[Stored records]

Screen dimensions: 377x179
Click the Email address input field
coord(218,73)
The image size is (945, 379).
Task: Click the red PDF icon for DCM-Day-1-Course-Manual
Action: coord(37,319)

-- Task directions --
All entries are to be printed once more, exactly as given.

-- Task response --
Screen dimensions: 377x179
Click the Email address input field
coord(218,73)
The image size is (945, 379).
Task: Click the red PDF icon for DCM-Day-1-Course-Manual
Action: coord(37,319)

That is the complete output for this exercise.